- [Exercise directions]
Count how many lines of the data contain the string "description", with letter case significant, and reply with only that number.

- [Data records]
========================

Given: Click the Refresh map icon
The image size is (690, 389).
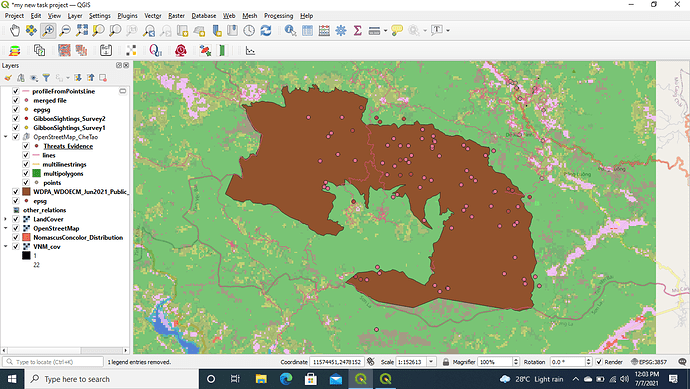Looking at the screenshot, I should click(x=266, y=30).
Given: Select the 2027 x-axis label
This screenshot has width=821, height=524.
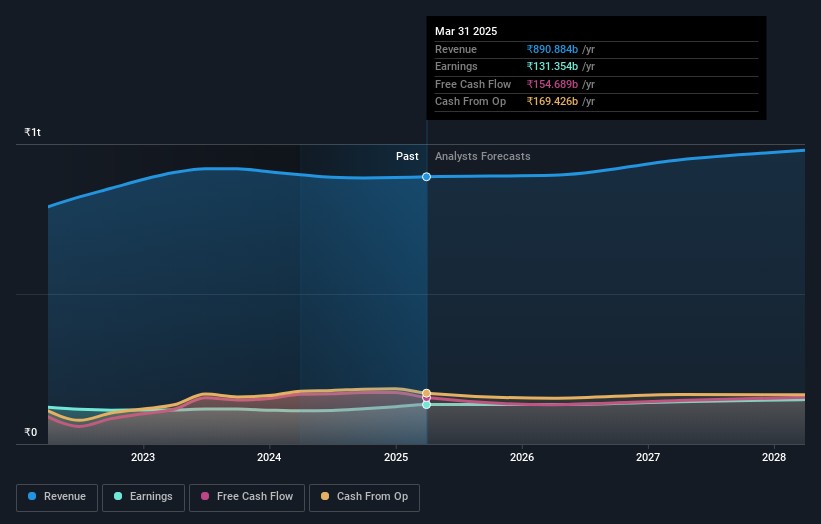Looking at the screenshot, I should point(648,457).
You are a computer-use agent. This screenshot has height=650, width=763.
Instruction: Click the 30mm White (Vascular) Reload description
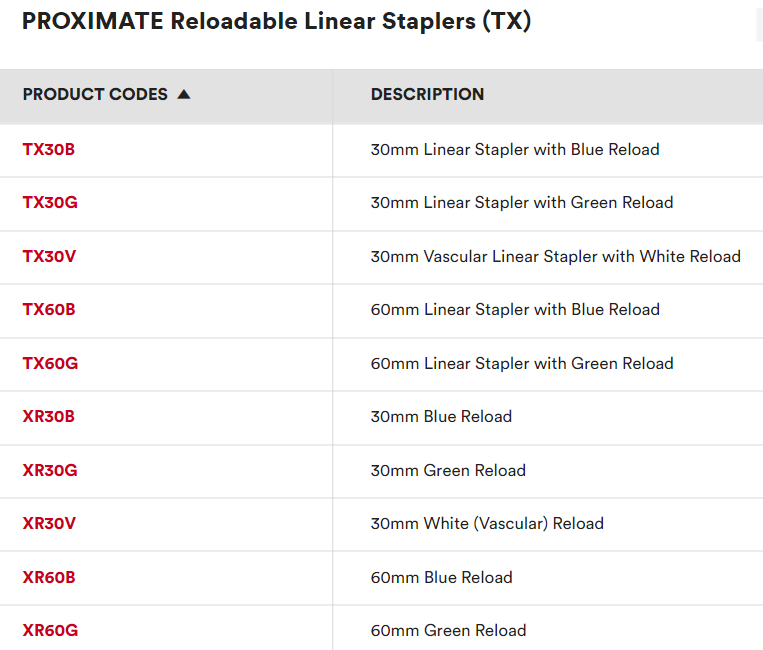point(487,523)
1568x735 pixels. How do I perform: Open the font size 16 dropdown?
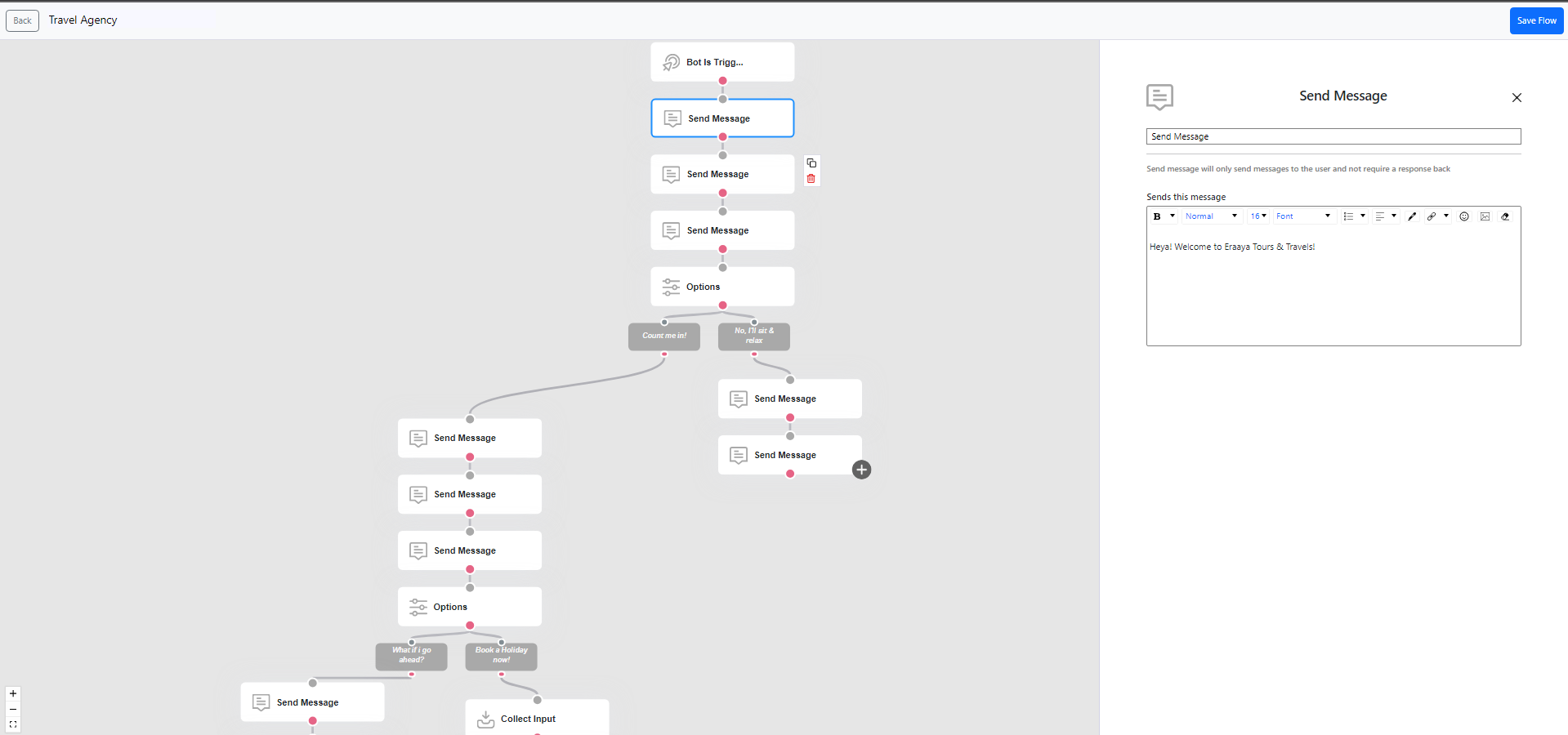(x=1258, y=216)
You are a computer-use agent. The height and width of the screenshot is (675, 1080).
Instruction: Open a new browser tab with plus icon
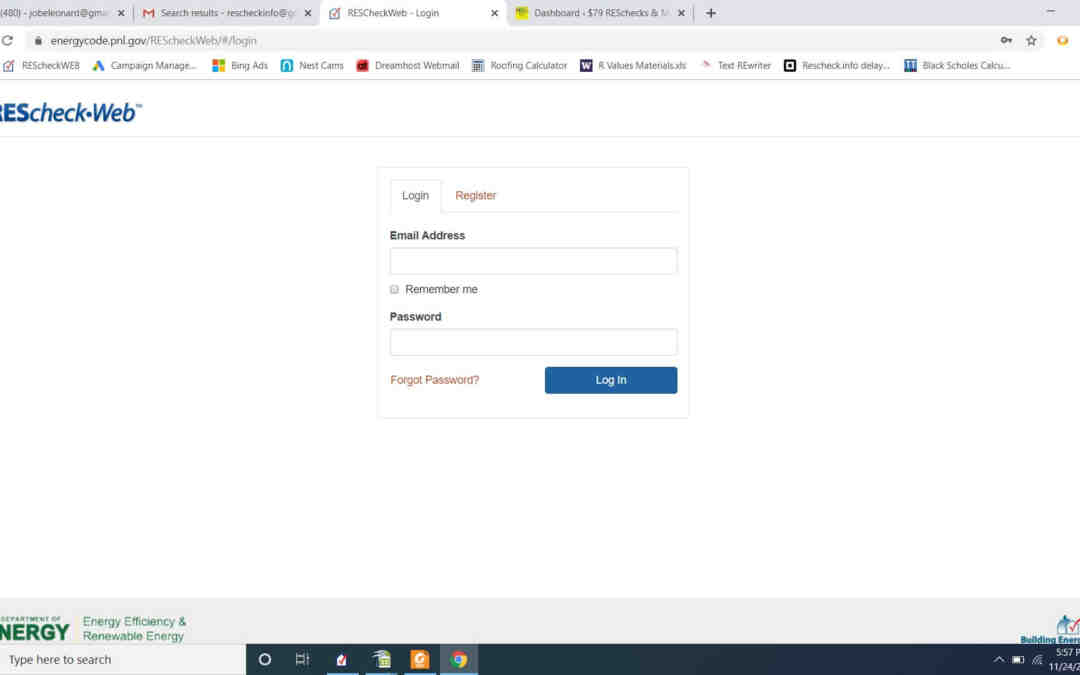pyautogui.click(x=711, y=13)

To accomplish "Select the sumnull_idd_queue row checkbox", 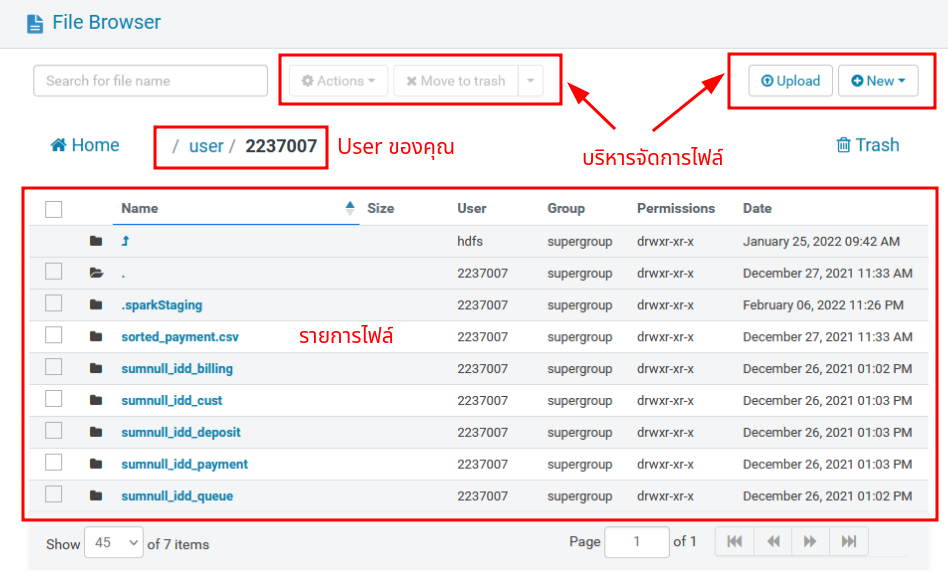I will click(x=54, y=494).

========================

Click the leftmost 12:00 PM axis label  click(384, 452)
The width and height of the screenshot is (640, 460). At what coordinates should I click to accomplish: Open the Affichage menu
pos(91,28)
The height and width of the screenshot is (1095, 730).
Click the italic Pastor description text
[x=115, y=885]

========================

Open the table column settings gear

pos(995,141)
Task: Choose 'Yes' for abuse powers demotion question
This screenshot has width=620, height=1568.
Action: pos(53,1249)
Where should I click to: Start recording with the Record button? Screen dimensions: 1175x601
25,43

========================

- [Answer for the task]
2